2. Pretraining benefits are not language specific: Furrer et al. (2020) suggest that the main benefit of pretraining might be to improve the model’s ability to substitute similar words or phrases with each other. This hypothesis is circumstantially supported by the observation that in SCAN, for instance, pretraining benefits are largest in splits requiring a single-word substitution (e.g. add jump) and smaller in splits requiring the substitution of longer phrases. However, this hypothesis assumes that pretraining with English language texts should be crucial for transfer success in SCAN and COGS. The pretrained T5 models from Raffel et al. (2020) were indeed trained primarily on the C4 corpus, which consists mainly of English language texts. To see if pretraining benefits would be sustained with models trained primarily on languages other than English, we conducted the same experiments with the multilingual T5 (mT5) models (Xue et al., 2021), which are language models trained on 101 different languages. Importantly, Xue et al. (2021) report that less than 5% of the training data for the mT5 models were English sentences. Despite this, we find that pretrained mT5 models (mt5_base and mt5_xl) also significantly improve generalization accuracy in both SCAN and COGS (Tables 1-2). In SCAN, the mT5-base model improves the generalization accuracy over the same model architecture trained from scratch by 13% and the larger mT5-xl model improves it by over 71%. Similarly large improvements are observed in the COGS benchmark as well (Table 2).

◆ Problem set:
1. Translate into Spanish this sentence from the passage on pretraining benefits: "Importantly, Xue et al. (2021) report that less than 5% of the training data for the mT5 models were English sentences."
2. According to the passage on pretraining benefits, by how much does the mT5-xl model raise SCAN generalization accuracy over the same architecture trained from scratch?
3. Carry on the passage on pretraining benefits from its last sentence, keeping its style.

◆ Information given:

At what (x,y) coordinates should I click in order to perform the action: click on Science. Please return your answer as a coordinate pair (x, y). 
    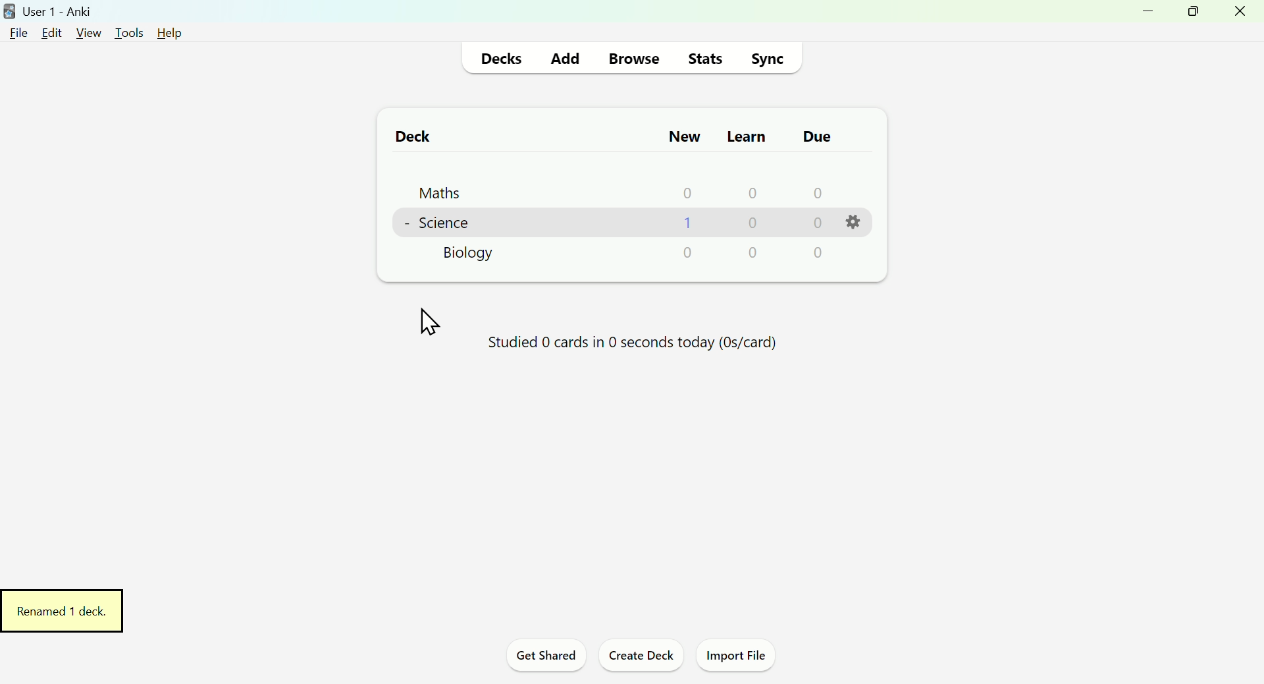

--

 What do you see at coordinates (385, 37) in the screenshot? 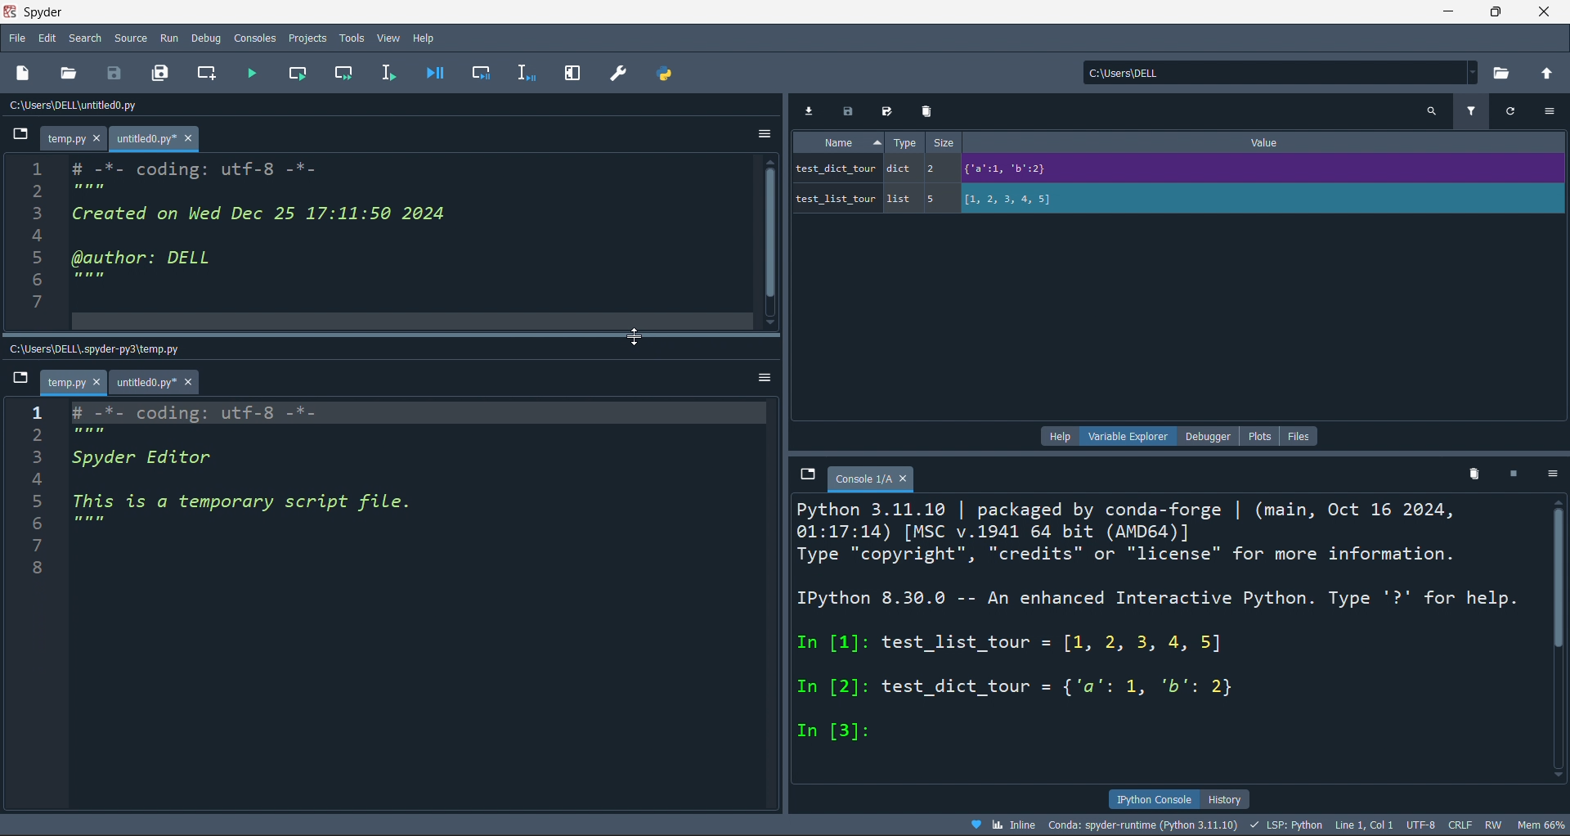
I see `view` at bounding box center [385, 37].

◆ Task-by-task answers:
1. Es importante señalar que Xue et al. (2021) informan que menos del 5 % de los datos de entrenamiento de los modelos mT5 eran oraciones en inglés.

2. By over 71%.

3.
These results suggest that pretraining data do not have to come primarily from English to enable successful transfer to SCAN and COGS. However, it is still possible that the relatively small amount of English examples in mT5’s training corpus might be responsible for the successful transfer to SCAN and COGS. To rule out this possibility, we also considered a model pretrained exclusively on non-English data, namely a German-to-French machine translation model (Marian NMT) trained on the OPUS-MT corpus (Tiedemann and Thottingal, 2020). We observed substantial pretraining benefits even for this model (Tables 1-2): 11% absolute improvement in generalization accuracy in SCAN over a baseline model with the same architecture trained from scratch and 21% absolute improvement in generalization accuracy in COGS. This surprising result suggests that language overlap between the pretraining data and the downstream domain is not necessary for successful transfer and casts doubt on the hypothesis of Furrer et al. (2020) that pretraining benefits primarily originate from an improved ability of the model to substitute similar words or phrases with each other.

To probe the limits of successful transfer further, we next asked whether pretraining with programming languages, as opposed to natural languages, would also improve generalization in downstream semantic parsing tasks. To test this, we took a recent language model called CodeT5 (denoted by ct5_base in Tables 1-2), which was pretrained predominantly on several different programming languages (Wang et al., 2021). We note that the pretraining data for this model involved some amount of natural language as well, however, so the model was not pretrained exclusively with programming languages (for more details on the pretraining data and the pretraining tasks for this model, please see Wang et al. (2021)). Remarkably, CodeT5 also substantially improved generalization in both SCAN and COGS (Tables 1-2). The overall improvements were roughly equivalent in size to the improvements afforded by large-scale pretraining with natural languages. This result is consistent with an earlier observation made by Papadimitriou and Jurafsky (2020) that pretraining with Java code improves downstream language modeling tasks with natural languages and it once again demonstrates the surprisingly broad transferability of the linguistic representations and knowledge learned through large-scale pretraining.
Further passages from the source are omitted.